It's very apparant when she walks and sometimes when she is sat relaxed her foot lies at a full 90% angle - if you know what I mean. My dad said it looks like her feet should be dislocated but obviously they're not. :shrug: They sometimes look normal when she's sat down but other times they look like they've been took off and stuck back on the wrong way round. :wacko:

Will see if I can find a recent picture..........


----------



## Lownthwaite

I've just taken this picture before she goes to bed. I hope this works as never uploaded a picture off my phone before....,,

I did take a few but for some reason it will only let me upload one at a time.
 



Attached Files:







image.jpg
File size: 29.6 KB
Views: 19


----------



## Lownthwaite

Here is another.

This looks quite normal compared to how it sometimes looks.
 



Attached Files:







image.jpg
File size: 29.8 KB
Views: 7


----------



## Lownthwaite

Hi ladies, 

Thought I would update - we saw the physio and she determines that my DD did have positional talipes at birth from looking at pictures from when she was newborn but that this has now corrected. :thumbup:

She has, however, been diagnosed with hypermobility. 
This is the reason she walks the way she does - most affected are her ankles and hips. 

We are now awaiting an appointment on the 27th to see if orthotics can help stabalise her to reduce the number of falls she has. :thumbup:


----------



## MikaylasMummy

Hey Hun.glad you have finally gotten an answer.one of the biggest thing my physio was concerned about when lo got older was whether it affected her walking and whether it made her trip over.its terrible you were fobbed off for so long.what are they going to do to help her?


----------



## MikaylasMummy

Oh I just saw they are going to try orthotics.its a shame they didn't do anything earlier when the issue may have been able to be addressed.my daughter now has only a slight in turn but the strengthening and other exercises we did meant that her feet have mostly developed normally and he has never ha any issues walking or tripping


----------



## Lownthwaite

She's been very tired and just wants to rest all the time for the last few weeks, yesterday my childminder said she was just too tired to participate in the planned activities - so I called the physio today as she said being hypermobile can sometimes make them more tired than normal - although she did say that it is unusual for her to be fatigued to the degree she is so she now also has an appointment for the 19th to see the GP to discuss possible causes.

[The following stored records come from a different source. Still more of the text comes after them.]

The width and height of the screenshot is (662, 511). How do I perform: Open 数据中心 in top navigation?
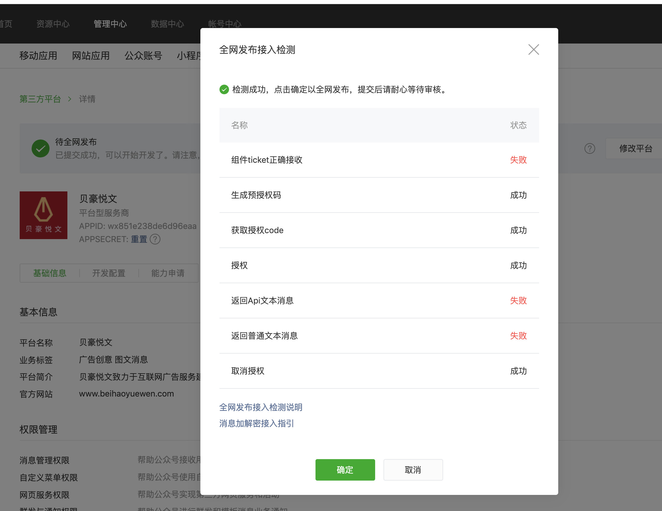(x=167, y=24)
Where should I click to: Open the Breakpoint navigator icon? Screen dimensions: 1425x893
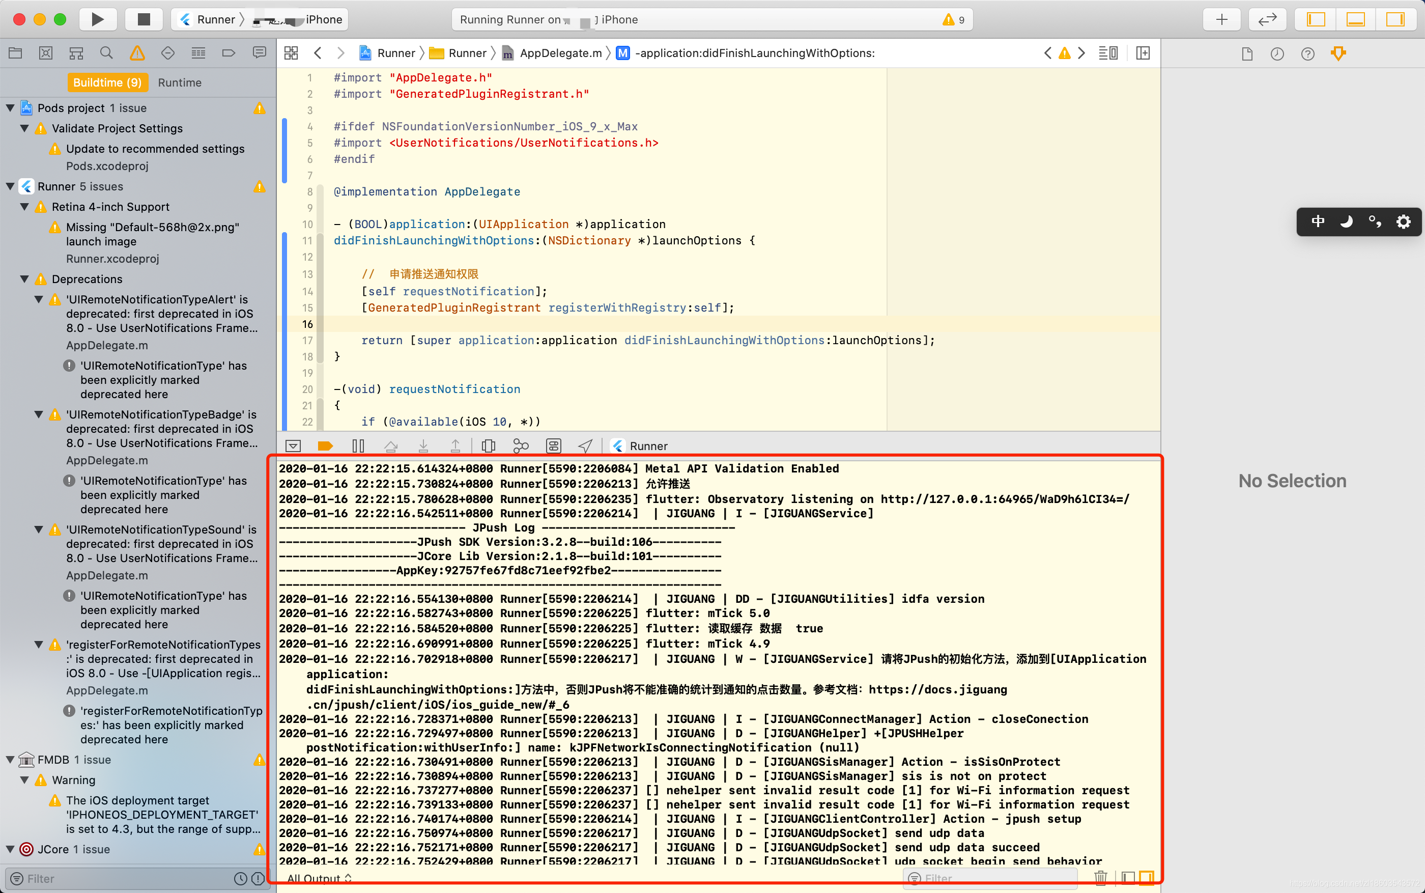point(228,53)
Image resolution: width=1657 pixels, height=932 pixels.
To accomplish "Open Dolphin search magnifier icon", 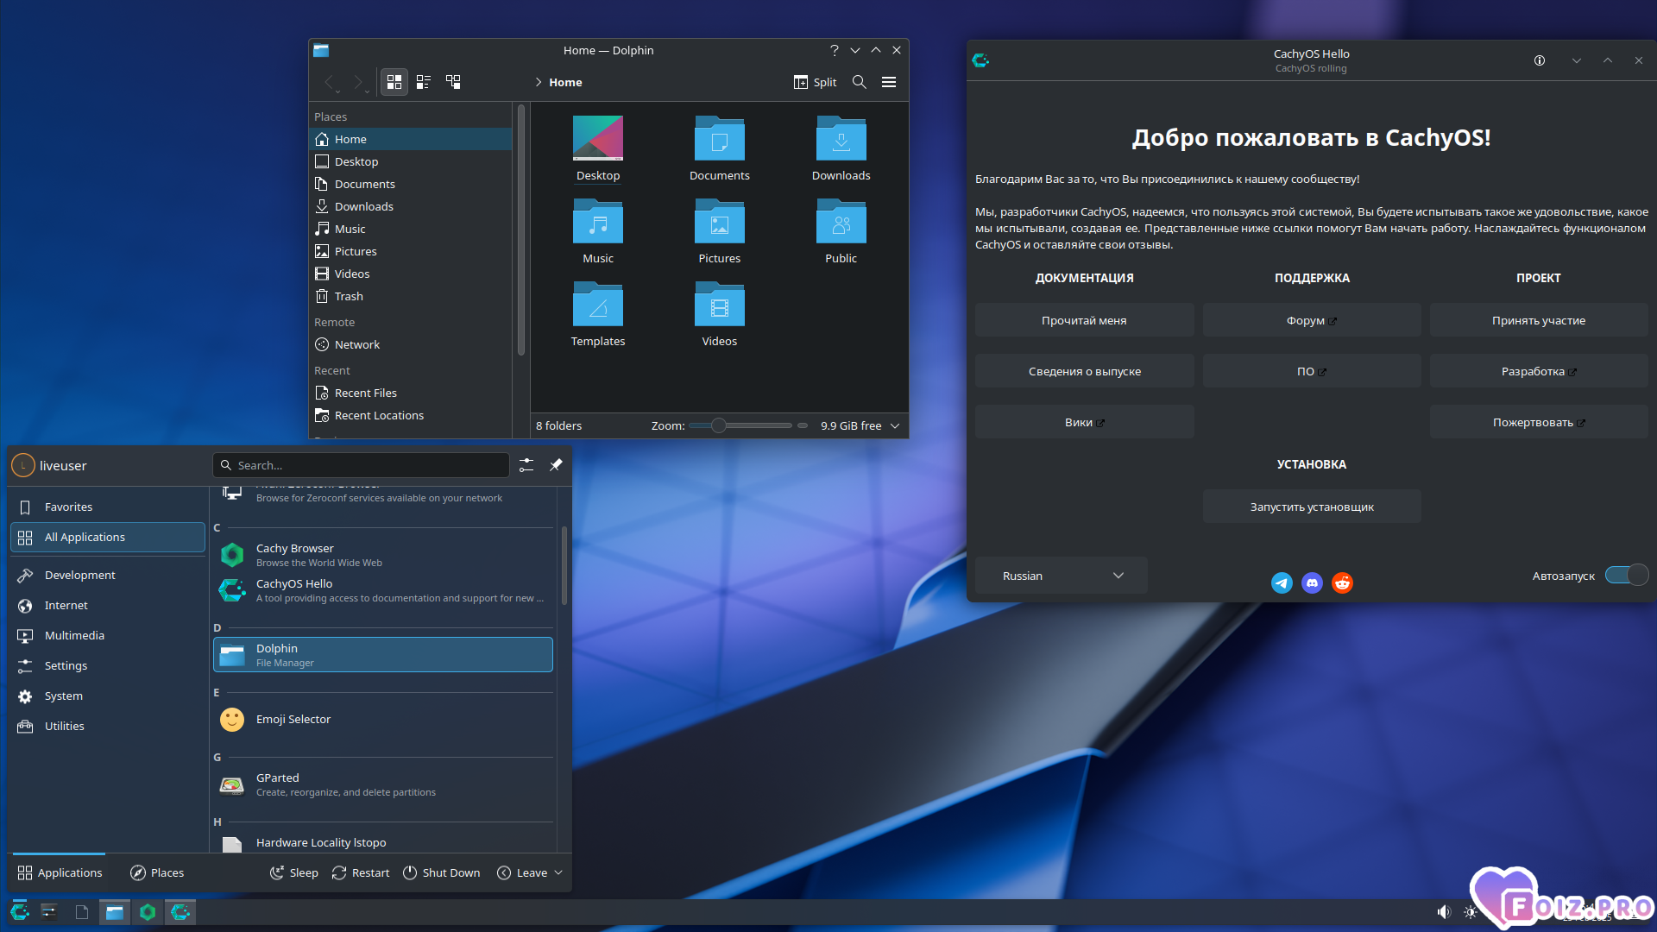I will [860, 82].
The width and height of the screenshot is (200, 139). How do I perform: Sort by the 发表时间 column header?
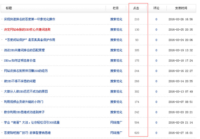181,8
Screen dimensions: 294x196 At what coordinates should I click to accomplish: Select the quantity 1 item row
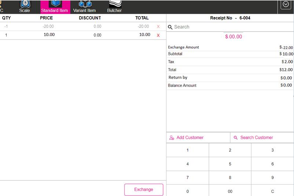pyautogui.click(x=73, y=35)
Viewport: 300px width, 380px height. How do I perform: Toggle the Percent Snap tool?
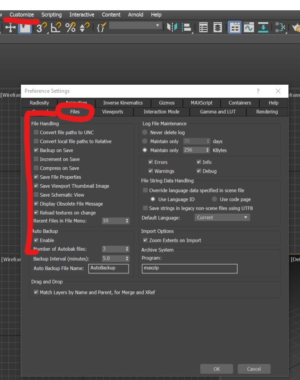click(x=71, y=27)
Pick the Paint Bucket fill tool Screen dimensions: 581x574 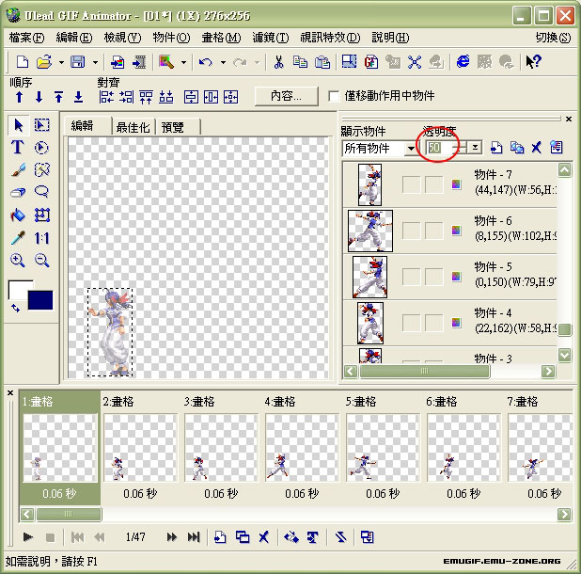pyautogui.click(x=17, y=215)
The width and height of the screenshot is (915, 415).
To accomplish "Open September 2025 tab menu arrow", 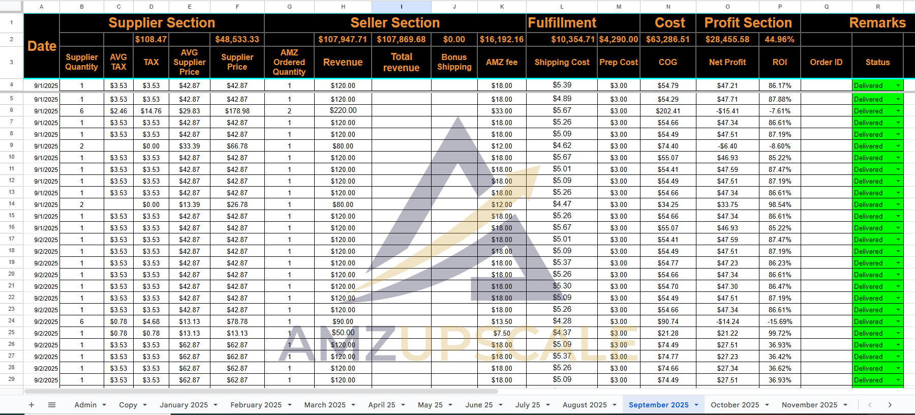I will click(x=696, y=405).
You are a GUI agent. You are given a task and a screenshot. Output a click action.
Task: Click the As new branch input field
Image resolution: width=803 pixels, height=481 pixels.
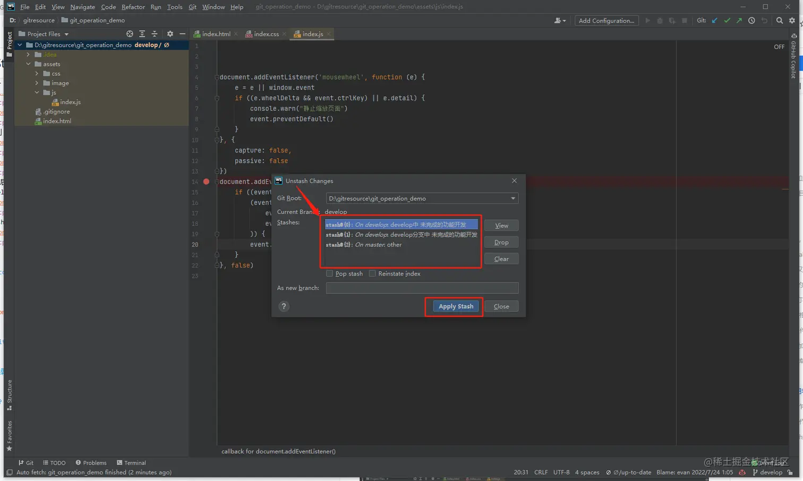[x=422, y=288]
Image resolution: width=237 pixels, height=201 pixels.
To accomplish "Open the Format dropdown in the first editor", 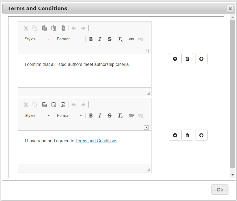I will 69,39.
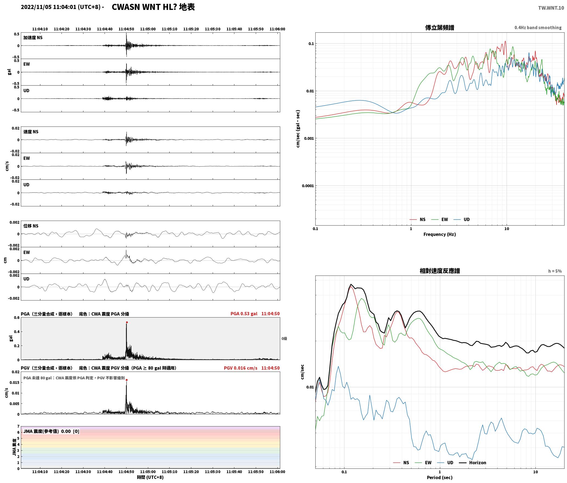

She did mention HMS or EDS (which would tie in with the hypermobility) but I'm hoping it's something simple like aneamia! :shrug::nope:


----------



## MikaylasMummy

Oh no the poor thing =( I have no advice sorry but I hope she gets better soon


----------



## parker_3

Yes, my 16 month old son was born with a right clubfoot.


----------



## Fergie

Hi :flower:. My son is now nearly 6 weeks old and was born with bilateral talipes, casted at 3 days old :(. 
It's nice to see some other mums who are going through the same thing :).


----------



## MikaylasMummy

Old thread but since its popped up again I may as well ask!
I have recently noticed that dds right ankle is severely rolled in when standing.it was her worst affected foot from the talipes.anyones else's lo had this?i might have to try and get her back in to her paed physio


----------



## Lownthwaite

MikaylasMummy said:


> Old thread but since its popped up again I may as well ask!
> I have recently noticed that dds right ankle is severely rolled in when standing.it was her worst affected foot from the talipes.anyones else's lo had this?i might have to try and get her back in to her paed physio

Both my DD's ankles pronate inwards when she stands up. Although this is a result of her hypermobility and not the positional talipes she had at birth. :hugs:

Since my last post she's been diagnosed with hypermobility syndrome 
(possible Ehlers-Danlos Syndrome).


----------



## MikaylasMummy

Lownthwaite said:


> MikaylasMummy said:
> 
> 
> Old thread but since its popped up again I may as well ask!
> I have recently noticed that dds right ankle is severely rolled in when standing.it was her worst affected foot from the talipes.anyones else's lo had this?i might have to try and get her back in to her paed physio
> 
> Both my DD's ankles pronate inwards when she stands up. Although this is a result of her hypermobility and not the positional talipes she had at birth. :hugs:
> 
> Since my last post she's been diagnosed with hypermobility syndrome
> (possible Ehlers-Danlos Syndrome).Click to expand...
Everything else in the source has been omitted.